_TASK TO COMPLETE_.
Below are some entries. Copy each line in them that holds "accomplish".

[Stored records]

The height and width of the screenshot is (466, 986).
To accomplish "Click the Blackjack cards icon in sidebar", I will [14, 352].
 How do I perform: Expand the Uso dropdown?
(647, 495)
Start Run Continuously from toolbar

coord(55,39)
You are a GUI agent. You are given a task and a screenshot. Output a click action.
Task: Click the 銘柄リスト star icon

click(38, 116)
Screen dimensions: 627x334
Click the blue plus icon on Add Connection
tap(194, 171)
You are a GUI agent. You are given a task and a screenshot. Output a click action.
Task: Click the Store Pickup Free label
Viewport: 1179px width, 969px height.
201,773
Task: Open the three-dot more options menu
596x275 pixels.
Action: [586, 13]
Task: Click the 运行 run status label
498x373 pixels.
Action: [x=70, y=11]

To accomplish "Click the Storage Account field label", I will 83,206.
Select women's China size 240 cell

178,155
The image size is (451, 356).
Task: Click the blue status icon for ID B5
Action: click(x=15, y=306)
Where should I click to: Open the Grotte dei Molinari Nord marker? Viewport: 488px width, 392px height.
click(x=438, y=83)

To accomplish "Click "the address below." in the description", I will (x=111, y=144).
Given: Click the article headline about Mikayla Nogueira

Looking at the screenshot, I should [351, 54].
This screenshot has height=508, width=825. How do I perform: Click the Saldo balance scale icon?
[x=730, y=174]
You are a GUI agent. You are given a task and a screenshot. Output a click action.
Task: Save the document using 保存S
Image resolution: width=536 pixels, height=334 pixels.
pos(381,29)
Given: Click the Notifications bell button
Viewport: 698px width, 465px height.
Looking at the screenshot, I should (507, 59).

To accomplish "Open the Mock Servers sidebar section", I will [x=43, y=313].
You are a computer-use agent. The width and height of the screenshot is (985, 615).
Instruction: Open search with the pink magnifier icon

_SOLUTION BELOW_.
To accomplish "Click the Blackjack cards icon in sidebar", I will [14, 352].
To accomplish "Click the Storage Account field label", I will 83,206.
To accomplish "Click "the address below." in the description", I will (x=111, y=144).
To accomplish "Open the Mock Servers sidebar section", I will [x=43, y=313].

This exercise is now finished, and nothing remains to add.